Si tuviera que explicar en qué consiste la felicidad, lo más probable es que me limitara a decir que se trata de alcanzar cierto grado de paz interior. Entonces, probablemente, la siguiente cuestión o cuestiones serían: ¿Cómo se alcanza la paz interior? ¿Leyendo? ¿Meditando? ¿Haciendo deporte? ¿Teniendo una vida ordenada, tranquila y estable? Y si, como ocurre en la mayoría de los casos, ¿estuviéramos configurados con elementos contradictorios, incluso conflictivos entre sí? ¿Sería válida una vía existencial que adoptara a unos y abandonara a su suerte, a su sombra como diría Carl G. Jung, a los otros?
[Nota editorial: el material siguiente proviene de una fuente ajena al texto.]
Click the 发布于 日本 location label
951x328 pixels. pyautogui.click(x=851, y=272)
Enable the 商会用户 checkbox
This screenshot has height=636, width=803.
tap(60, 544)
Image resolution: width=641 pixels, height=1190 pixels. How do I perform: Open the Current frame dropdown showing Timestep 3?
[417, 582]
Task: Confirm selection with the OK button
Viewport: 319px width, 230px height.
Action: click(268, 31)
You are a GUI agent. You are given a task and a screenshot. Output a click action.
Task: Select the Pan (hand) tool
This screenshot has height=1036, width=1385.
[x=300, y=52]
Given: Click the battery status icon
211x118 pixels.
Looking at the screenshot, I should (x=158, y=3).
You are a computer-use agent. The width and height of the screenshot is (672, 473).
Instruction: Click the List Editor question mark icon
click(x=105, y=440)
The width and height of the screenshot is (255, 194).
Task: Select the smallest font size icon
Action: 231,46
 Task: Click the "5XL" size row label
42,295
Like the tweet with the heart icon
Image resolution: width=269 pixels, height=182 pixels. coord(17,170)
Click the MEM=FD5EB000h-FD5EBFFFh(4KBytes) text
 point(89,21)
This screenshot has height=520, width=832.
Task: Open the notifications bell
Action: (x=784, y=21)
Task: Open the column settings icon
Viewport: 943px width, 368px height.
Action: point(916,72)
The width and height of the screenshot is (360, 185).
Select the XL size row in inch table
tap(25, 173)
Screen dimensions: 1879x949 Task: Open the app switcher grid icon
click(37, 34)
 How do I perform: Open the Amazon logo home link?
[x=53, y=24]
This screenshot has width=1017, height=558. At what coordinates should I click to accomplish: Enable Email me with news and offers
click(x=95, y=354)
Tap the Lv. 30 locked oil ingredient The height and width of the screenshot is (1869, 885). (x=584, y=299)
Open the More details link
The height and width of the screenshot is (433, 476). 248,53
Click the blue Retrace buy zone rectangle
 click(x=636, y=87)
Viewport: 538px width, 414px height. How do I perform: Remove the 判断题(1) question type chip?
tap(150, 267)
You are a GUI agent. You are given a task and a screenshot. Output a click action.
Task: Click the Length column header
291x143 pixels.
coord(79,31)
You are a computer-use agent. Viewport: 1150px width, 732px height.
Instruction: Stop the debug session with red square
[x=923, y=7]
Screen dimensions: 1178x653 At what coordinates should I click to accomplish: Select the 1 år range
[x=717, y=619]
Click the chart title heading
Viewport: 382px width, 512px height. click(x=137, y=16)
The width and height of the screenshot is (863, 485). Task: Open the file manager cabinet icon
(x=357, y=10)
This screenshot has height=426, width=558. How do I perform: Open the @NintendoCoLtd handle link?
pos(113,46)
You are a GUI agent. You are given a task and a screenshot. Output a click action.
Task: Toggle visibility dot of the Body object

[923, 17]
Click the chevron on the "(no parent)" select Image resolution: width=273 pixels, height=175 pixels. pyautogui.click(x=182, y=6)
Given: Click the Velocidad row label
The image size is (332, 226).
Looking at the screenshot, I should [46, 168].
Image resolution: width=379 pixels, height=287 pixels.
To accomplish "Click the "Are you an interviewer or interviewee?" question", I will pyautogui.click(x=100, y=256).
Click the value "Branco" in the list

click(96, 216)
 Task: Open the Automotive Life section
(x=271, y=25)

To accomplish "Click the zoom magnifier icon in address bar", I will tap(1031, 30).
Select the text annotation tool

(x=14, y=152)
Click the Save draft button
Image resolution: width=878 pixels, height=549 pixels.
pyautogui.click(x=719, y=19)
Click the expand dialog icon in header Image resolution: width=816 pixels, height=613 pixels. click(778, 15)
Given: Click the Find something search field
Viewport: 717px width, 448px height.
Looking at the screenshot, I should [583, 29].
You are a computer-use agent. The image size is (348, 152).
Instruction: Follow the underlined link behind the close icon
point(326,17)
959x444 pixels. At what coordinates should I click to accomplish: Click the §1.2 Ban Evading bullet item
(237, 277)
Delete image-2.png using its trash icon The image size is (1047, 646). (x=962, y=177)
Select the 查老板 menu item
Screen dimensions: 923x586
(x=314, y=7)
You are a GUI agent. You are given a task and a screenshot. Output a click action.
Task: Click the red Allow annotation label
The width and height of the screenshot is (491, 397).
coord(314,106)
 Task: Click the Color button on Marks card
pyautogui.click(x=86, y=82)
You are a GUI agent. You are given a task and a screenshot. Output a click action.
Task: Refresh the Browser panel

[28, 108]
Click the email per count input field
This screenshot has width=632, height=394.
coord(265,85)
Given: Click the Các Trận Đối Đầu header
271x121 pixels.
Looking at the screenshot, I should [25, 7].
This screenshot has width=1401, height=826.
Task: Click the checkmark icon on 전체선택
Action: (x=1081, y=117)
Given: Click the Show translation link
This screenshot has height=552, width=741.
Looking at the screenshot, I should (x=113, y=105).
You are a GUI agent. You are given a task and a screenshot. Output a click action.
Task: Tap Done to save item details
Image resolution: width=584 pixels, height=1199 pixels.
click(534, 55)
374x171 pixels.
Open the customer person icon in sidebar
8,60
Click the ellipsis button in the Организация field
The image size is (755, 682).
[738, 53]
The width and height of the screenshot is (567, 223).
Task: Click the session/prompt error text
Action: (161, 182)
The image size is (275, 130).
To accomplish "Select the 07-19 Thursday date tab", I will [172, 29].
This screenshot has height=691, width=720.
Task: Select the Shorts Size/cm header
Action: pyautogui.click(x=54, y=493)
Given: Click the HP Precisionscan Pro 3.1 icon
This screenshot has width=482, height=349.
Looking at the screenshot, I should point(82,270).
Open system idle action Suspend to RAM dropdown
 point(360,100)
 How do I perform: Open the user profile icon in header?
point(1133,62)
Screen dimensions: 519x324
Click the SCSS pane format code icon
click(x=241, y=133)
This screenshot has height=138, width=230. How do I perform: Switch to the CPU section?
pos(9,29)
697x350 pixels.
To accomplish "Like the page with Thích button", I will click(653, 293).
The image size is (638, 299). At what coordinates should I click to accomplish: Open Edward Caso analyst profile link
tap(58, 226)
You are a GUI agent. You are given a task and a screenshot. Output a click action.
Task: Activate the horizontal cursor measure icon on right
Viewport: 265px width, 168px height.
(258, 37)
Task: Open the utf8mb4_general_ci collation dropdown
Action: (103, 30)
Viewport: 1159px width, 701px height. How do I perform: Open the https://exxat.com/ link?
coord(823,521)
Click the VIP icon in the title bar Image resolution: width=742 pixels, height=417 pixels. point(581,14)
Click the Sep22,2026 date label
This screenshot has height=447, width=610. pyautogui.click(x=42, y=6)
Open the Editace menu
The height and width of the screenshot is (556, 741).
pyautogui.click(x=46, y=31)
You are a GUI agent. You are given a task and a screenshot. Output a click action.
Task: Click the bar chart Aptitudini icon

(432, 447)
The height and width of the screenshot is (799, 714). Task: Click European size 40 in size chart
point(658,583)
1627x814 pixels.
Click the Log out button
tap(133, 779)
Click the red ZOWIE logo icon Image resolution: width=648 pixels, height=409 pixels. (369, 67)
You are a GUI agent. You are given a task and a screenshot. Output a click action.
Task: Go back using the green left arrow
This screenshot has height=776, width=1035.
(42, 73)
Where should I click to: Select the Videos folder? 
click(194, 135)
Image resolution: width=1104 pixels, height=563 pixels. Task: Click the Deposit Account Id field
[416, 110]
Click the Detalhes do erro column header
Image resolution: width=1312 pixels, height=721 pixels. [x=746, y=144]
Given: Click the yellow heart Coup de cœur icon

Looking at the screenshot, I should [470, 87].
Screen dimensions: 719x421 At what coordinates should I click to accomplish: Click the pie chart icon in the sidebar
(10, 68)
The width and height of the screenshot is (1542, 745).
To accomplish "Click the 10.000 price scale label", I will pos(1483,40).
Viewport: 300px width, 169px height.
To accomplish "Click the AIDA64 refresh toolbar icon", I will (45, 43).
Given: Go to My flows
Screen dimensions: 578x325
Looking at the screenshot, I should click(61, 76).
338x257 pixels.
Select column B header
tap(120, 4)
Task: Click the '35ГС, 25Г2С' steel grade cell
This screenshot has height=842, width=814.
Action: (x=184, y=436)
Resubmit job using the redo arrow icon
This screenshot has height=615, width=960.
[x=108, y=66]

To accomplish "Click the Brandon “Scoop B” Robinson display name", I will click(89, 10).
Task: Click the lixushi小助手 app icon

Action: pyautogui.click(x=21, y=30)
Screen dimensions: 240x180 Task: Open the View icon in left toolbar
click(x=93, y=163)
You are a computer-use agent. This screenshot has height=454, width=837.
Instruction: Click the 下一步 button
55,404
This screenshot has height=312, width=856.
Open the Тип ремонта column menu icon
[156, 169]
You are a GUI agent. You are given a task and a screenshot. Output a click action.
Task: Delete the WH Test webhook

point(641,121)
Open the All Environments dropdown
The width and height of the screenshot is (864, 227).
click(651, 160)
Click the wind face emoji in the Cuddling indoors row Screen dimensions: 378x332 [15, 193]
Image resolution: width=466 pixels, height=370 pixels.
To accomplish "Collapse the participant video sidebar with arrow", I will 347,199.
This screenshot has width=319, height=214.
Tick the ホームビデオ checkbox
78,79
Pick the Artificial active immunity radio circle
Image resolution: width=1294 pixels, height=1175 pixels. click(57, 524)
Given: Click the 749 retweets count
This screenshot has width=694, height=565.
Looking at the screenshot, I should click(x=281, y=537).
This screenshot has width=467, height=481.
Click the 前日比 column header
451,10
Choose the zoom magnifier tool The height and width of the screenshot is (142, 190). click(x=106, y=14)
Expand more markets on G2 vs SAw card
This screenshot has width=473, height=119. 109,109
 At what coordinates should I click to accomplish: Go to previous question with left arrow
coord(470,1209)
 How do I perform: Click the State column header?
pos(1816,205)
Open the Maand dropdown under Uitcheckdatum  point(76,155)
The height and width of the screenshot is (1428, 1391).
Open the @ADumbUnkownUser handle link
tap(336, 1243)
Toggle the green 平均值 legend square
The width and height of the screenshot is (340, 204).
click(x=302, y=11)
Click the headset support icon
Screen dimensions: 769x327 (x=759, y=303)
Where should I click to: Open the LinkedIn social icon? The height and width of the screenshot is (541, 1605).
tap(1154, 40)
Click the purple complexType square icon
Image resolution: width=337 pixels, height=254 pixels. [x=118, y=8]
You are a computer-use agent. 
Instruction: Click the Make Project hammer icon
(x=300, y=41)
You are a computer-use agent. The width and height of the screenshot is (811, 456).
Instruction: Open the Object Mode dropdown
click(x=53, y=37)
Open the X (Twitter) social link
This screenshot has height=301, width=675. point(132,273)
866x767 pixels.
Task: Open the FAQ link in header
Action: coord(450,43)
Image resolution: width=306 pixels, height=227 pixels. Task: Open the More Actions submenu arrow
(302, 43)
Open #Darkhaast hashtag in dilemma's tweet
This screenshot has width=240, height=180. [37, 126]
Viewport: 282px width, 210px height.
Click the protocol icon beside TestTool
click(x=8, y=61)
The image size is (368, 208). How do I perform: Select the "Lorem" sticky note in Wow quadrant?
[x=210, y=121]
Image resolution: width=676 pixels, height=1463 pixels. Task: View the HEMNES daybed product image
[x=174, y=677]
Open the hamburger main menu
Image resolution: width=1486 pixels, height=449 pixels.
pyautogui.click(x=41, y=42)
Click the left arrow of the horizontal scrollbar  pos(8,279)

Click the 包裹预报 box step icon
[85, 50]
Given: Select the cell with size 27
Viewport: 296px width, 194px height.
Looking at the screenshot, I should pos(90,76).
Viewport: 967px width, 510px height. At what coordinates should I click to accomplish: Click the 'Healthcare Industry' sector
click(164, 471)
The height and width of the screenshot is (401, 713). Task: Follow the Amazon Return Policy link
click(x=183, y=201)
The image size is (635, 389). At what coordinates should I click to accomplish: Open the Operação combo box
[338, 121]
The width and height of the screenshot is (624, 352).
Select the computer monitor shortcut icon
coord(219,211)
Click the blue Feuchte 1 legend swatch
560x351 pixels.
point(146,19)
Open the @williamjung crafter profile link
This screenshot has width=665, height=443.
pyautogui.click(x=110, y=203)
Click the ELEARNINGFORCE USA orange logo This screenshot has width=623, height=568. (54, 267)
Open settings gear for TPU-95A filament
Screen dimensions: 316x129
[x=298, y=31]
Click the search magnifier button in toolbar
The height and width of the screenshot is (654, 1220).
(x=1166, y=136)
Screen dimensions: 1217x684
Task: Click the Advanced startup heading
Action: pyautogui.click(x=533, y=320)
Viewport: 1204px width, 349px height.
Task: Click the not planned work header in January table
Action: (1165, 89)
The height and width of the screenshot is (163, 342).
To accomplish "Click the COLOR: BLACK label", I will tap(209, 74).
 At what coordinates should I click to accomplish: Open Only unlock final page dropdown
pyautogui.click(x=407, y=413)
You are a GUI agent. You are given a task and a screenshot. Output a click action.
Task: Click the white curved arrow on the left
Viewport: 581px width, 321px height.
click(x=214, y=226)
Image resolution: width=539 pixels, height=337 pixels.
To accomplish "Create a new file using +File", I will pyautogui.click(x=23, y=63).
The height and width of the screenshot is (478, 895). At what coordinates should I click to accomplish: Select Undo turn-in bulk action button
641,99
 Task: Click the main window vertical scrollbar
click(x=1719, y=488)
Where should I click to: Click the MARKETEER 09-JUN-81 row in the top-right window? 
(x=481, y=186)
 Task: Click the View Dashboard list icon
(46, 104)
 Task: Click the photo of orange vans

Sería una forzada y restrictiva paz interior, por lo tanto ya no sería.
La búsqueda de dicha paz requiere una compleja y permanente actividad de autoconocimiento, valor e iniciativa. Autoconocimiento, porque es el primer y fundamental elemento en la vía de la realización personal, imprescindible para ir deshaciéndonos progresivamente de la angustia y de la ansiedad vital que implica el no saber quién somos y cuál es el lugar que nos corresponde en la vida. Valor para asumir las contraposiciones internas, para que cuando A y B sean aspectos potentes del ser, en lugar de tratar de acallar a uno aumentando hasta lo imposible al otro, procurar encontrar la vía que permita su inclusión, la “conjunción de los opuestos” de la que hablaban los alquimistas en la Edad Media. Valor también para alejarse del gregarismo, de la reactividad inmediata, de la compulsión banal. E iniciativa para ser libre, en un auténtico compromiso con uno mismo y con su vía de desarrollo humana y espiritual.
La libertad que nos debe acompañar en toda búsqueda de la paz interna y de la plenitud como hombres no conlleva irresponsabilidad y mucho menos impulsividad, pero sí coraje y determinación cuando el camino empieza a vislumbrarse.
Sólo hay un peligro en todo este proceso que debemos evitar: la inflación del ego. Cuando ésta empieza a sobrevenir se entra en la desmesura y en el delirio insustancial configurado, en ocasiones, de forma brillante y apoteósica. ¡Cuántos complejos de inferioridad se han compensado a base de auto-conceptos megalomaníacos! ¡Cuántas carencias y heridas afectivas profundas han dejado el rostro de la psicopatía en cientos de personajes históricos! ¡Cuánta homosexualidad ha sido enmascarada bajo un estricto y rígido moralismo! ¡Cuánta incapacidad para la vida terrenal ha sido sublimada en forma de huero discurso filosófico!
La inflación del ego no deja de ser una cobardía existencial, una huida hacia delante, un alejamiento de la esencia para transformarse en personaje y, desde esa posición, se ocupe el lugar que se ocupe, el destino final no es más que el fracaso, incluso el ridículo, ya sea personal o colectivo.
Hoy millones de personas en todo el mundo buscan en los libros de autoayuda la forma con la que mejorar sus vidas, ya sea mediante la hábil estrategia social o las conexiones mágicas con la energía del universo, pero lo más probable es que no lo consigan, y que tras un libro venga otro, y después otro. Y así en la creencia de que “si lo hicieran, lo conseguirían” permanezcan en ese estado de ilusión balsámica que produce dicha literatura.
La búsqueda de la felicidad, de la paz interior, es probablemente la mayor aventura que pueda iniciar cualquier ser humano. Pero lo primero que debe hacer es enfrentarse a sí mismo, con la intención de conocerse, y a partir de ahí luchar por ubicarse en su destino, que es el lugar al que le llevará el desarrollo máximo de sus cualidades intrínsecas. Y que nadie dude de que esa búsqueda implicará, necesariamente, atravesar desiertos en los que se tarde en ver el final, pero ahí está la grandeza de cada espíritu, en la decisión de echarse o no a andar.
Y quizás, como decían Machado o Kavafis, en sus respectivos poemas, lo importante sean los caminos de esa búsqueda.